In contrast, the percent cellular response (fold change) to the second dose correlated significantly with the percent antibody response (ρ = 0.33 for both binding assays), see
Table 2. This finding suggests that the increase of antibodies after a second shot, which is detected by both binding assays, can be substantiated by an accompanying cellular reaction. In contrast, we found no correlation between the relative changes in cellular and sVNT response, which might be partly explained by the limited measurement range of the sVNT. However, because not all antibodies formed are functionally active neutralizing antibodies (NAbs), even not all of those specifically directed against the receptor-binding domain (RBD) of the spike protein, the binding antibodies may be superior to the measurement of NAbs here as a correlate for cellular activation.
This study has several strengths and limitations: although 50 participants might be considered a relatively small cohort, we have shown in previous work that this number is sufficient for such comparative approaches and that our data could be replicated in much larger cohorts (
16,
46). One strength of our study is that we followed exact time points for blood sampling in the context of a prospective observational study. A limitation is that we did not perform measurements beyond 3 weeks after the second dose. Thus, whether a constant ratio would be observed after a specific time is unclear. Furthermore, our cohort using AZD1222 (inducing significantly lower median antibody levels than, e.g., BNT162b2) has the advantage of a broader distribution of values across the measurable spectrum with a very low proportion of results above 1,000 BAU/mL. As this value represents the upper limit of referencing with the WHO SARS-CoV-2 antibody standard, a linear relationship is no longer guaranteed for values above this, leading to unwanted biases in comparing different antibody tests.

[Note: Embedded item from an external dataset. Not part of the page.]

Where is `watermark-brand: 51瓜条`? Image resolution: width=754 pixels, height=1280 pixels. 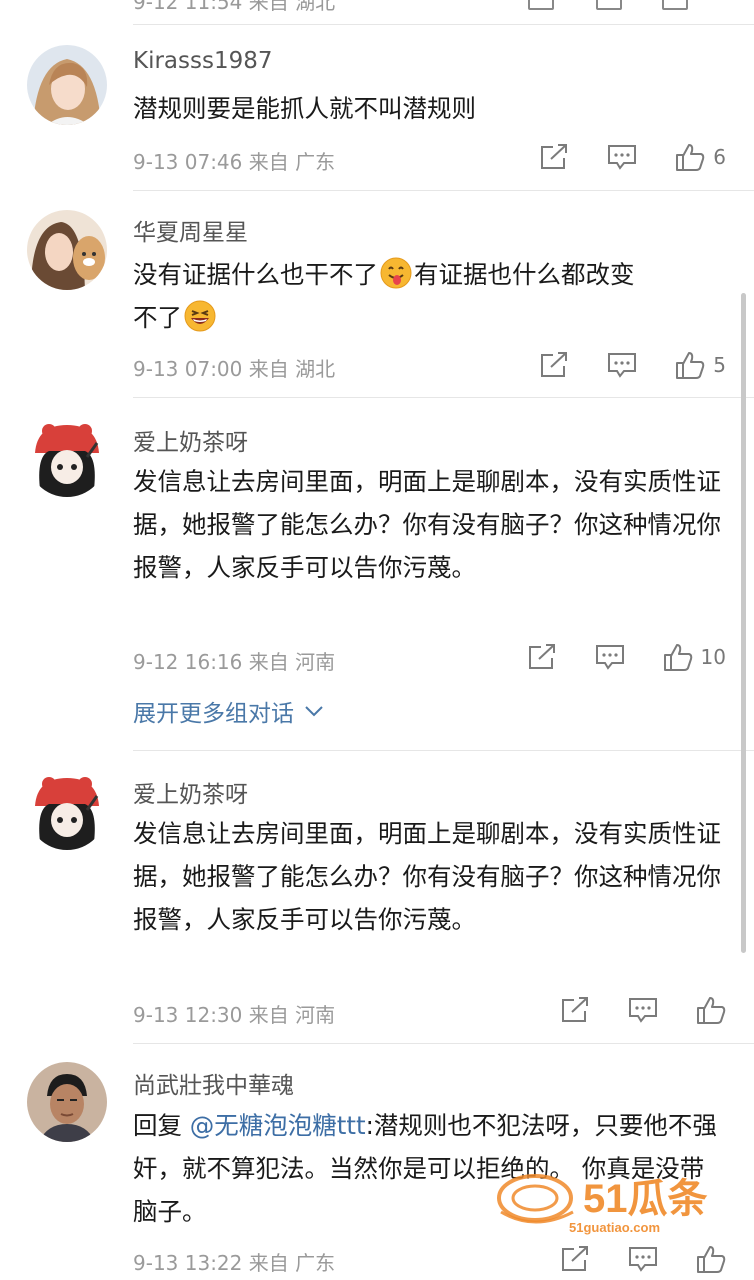 watermark-brand: 51瓜条 is located at coordinates (646, 1199).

In summary, with the present work, we show for the first time that the comparability of quantitative anti-spike SARS-CoV-2 antibody tests is highly dependent on the timing of blood collection. Although the results of the two assays studied correlate well at all time points, a numerical agreement is only possible through a correction factor, which changes over time after both the first dose of vaccine and the stimulus of the second dose of vaccine. Concerning boosters with a 3rd and possibly fourth dose, we must assume that the relationship between two antibody assays may be in a constant state of change. Therefore, it does not seem feasible to compare different quantitative SARS-COV-2 antibody results without standardization of the time of sample collection.